:: Entries supplied ::
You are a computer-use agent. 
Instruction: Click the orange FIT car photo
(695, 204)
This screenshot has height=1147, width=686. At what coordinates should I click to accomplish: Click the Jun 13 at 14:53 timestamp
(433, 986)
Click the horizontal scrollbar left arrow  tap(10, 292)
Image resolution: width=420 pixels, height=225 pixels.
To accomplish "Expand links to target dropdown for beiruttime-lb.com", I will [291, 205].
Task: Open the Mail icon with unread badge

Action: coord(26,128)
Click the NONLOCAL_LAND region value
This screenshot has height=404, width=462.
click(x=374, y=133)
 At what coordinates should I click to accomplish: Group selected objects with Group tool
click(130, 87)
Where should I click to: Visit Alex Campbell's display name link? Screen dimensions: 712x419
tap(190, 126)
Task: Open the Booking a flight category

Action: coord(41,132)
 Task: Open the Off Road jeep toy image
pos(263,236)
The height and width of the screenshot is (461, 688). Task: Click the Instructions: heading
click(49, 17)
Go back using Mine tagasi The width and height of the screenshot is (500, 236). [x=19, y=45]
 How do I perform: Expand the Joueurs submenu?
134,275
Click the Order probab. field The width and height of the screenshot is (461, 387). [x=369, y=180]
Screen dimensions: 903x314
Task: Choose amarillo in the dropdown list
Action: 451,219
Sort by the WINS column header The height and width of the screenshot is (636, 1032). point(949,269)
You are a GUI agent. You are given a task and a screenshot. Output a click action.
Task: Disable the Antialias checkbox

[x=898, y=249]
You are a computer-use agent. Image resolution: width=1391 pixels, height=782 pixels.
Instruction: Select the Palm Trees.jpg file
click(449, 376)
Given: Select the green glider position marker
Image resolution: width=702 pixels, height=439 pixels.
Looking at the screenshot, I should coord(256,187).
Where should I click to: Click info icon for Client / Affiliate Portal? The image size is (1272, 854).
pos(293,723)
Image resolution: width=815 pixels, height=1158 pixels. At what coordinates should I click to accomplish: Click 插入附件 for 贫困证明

:: Work task ::
Each line from the one containing "Image resolution: width=702" down to the last line of the material above is to be transcribed exactly, with nothing else included.

:: Solution for this task ::
Image resolution: width=702 pixels, height=439 pixels.
Looking at the screenshot, I should coord(256,187).
Where should I click to: Click info icon for Client / Affiliate Portal? The image size is (1272, 854).
pos(293,723)
Image resolution: width=815 pixels, height=1158 pixels. At what coordinates should I click to accomplish: Click 插入附件 for 贫困证明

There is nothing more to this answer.